PEORIA, Ill. (WMBD) — The supply chain disruptions are now pouring into your medicine cabinet.

From Adderall to opioids, the Food and Drug Administration is reporting shortages of 112 drugs across the nation.

“It’s the supply chain where there’s various disruptors that has really significant downstream impact,” said Jerry Storm , senior vice president of pharmacy services at OSF HealthCare.

Storm said the United States imports 80% of drugs, mainly from India and China. He said the medical giant is experiencing shortages in antibiotics, injectable opioids and electrolytes, but they have found a workaround.

“But many times, like the opioids, there’s a lot of different opioids that you can interchange in between the different class within that opioids to come up with an equivalent dose,” he said.

Storm said the situation is “fluid” and they are working closely with wholesalers and group purchasing organizations.
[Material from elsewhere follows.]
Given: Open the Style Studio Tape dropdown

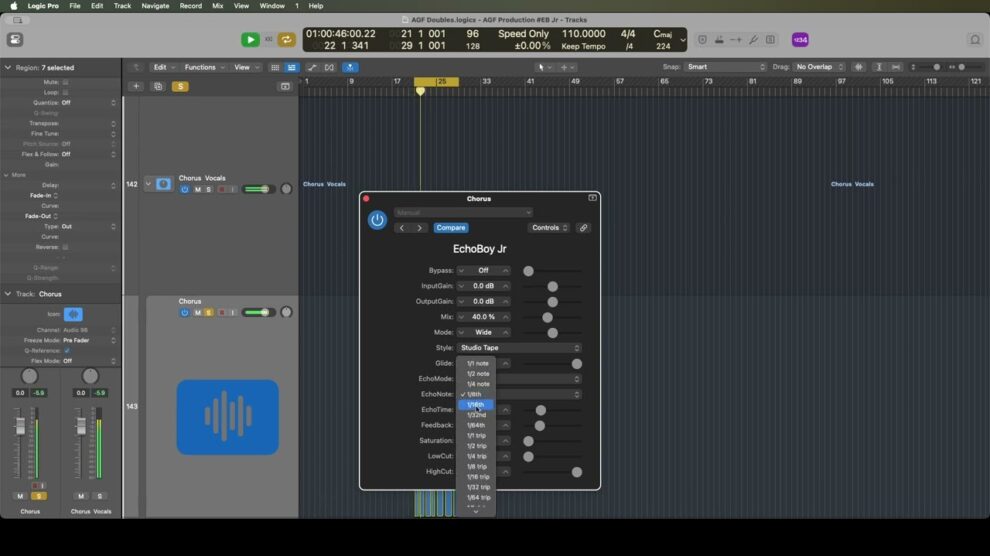Looking at the screenshot, I should pyautogui.click(x=519, y=348).
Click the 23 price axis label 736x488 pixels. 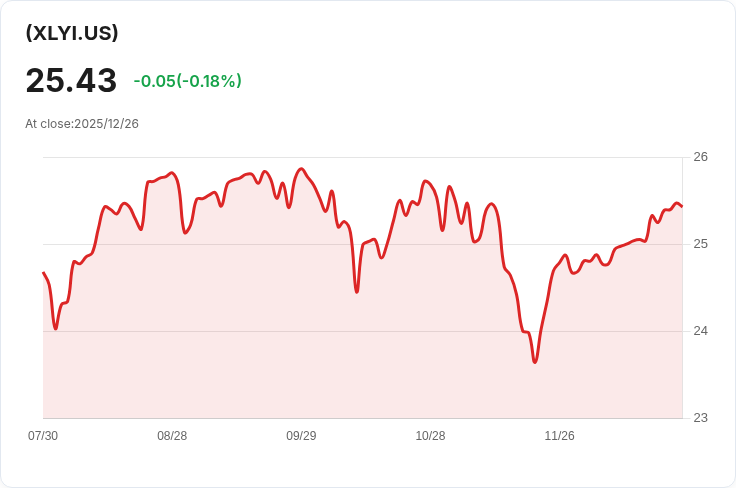pos(700,418)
In a statement to WMBD-TV, Alice Driscoll, regional director of pharmacy at UnityPoint Health said they “have noticed an increase in the number of shortages in the last few weeks and anticipate that to continue through the end of the year…Although a great deal of time and resources are required to manage pharmaceutical shortages, we are successful in mitigating most shortages with little to no clinical impact to our patients.”

The average consumer has options too.

“Even though the manufacturer is short, there’s a probability that we could source the chemical, or we do have the chemical sourced, and we could make it for the patient,” said Corey Dolan, owner of Preckshot Pharmacy in Peoria, a compounding pharmacy that makes drugs.

He said oftentimes with a generic medication, Preckshot can fill a prescription for the same price as a customer’s insurance copay.

“Whenever there’s a drug that’s not available or insurance doesn’t cover it, it’s amazing how many times we can come up with a solution,” he said.

Storm said there is a lot of work going on at the federal level to be able to produce more drugs domestically and rely less on China and India.

In a statement to WMBD-TV, the FDA said that they are “actively monitoring drug availability and we are committed to working with our public health partners, manufacturers and distributors to help mitigate shortages and make help ensure continued patient access to vital safe and effective drugs.”